In questi giorni ho contattato tanti protagonisti del vino italiano, di diverse zone del Bel Paese proprio per capire se questa eccezionale ondata di maltempo e gelo abbia avuto conseguenze o creato criticità alle vigne, pure nella consapevolezza che queste siano ancora in dormienza.

Dal Piemonte all’Abruzzo, i commenti degli Uffici Tecnici dei vari Consorzi di Tutela così come di molti produttori ed enologi sono stati quasi unanimi nel dire che la neve fa bene alle vigne. Giordano Zinzani, Presidente del Consorzio vini di Romagna, regione tra le più colpite dal maltempo, mi dice che “la copertura nevosa, seppure abbondante, è un bene perché sta garantendo l’acqua che era mancata nei mesi precedenti”.

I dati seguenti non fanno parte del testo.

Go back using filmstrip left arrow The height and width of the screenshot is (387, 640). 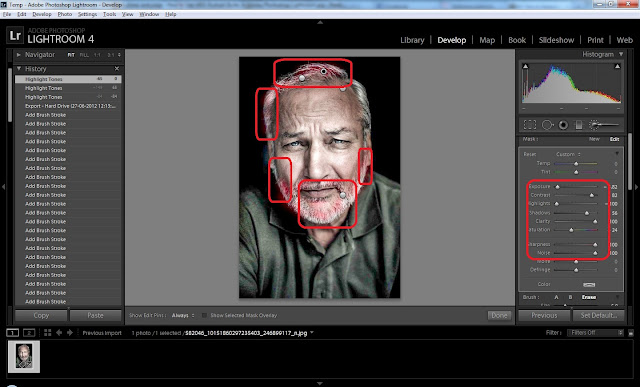click(x=59, y=333)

Inoltre sembrano essere scongiurati, per ora, i problemi legati al gelo, anche nelle zone che hanno fatto registrare temperature molto basse come nell’area di Valdobbiadene, dove, ci racconta Filippo Taglietti dell’Ufficio Tecnico del Consorzio di Tutela Conegliano Valdobbiadene Prosecco Superiore Docg “nonostante le temperature abbiano raggiunto un picco negativo di -15°C, ad oggi, non si registrano problemi o danni, soprattutto nella zona collinare. Il rischio maggiore è per le giovani vigne in pianura che potrebbero risentire maggiormente delle basse temperature, anche se la vite resiste fino a -17°C”.

Insomma, pare che (almeno) le vigne godano di buona salute. Ora, incrociamo le dita per la resistenza degli ulivi.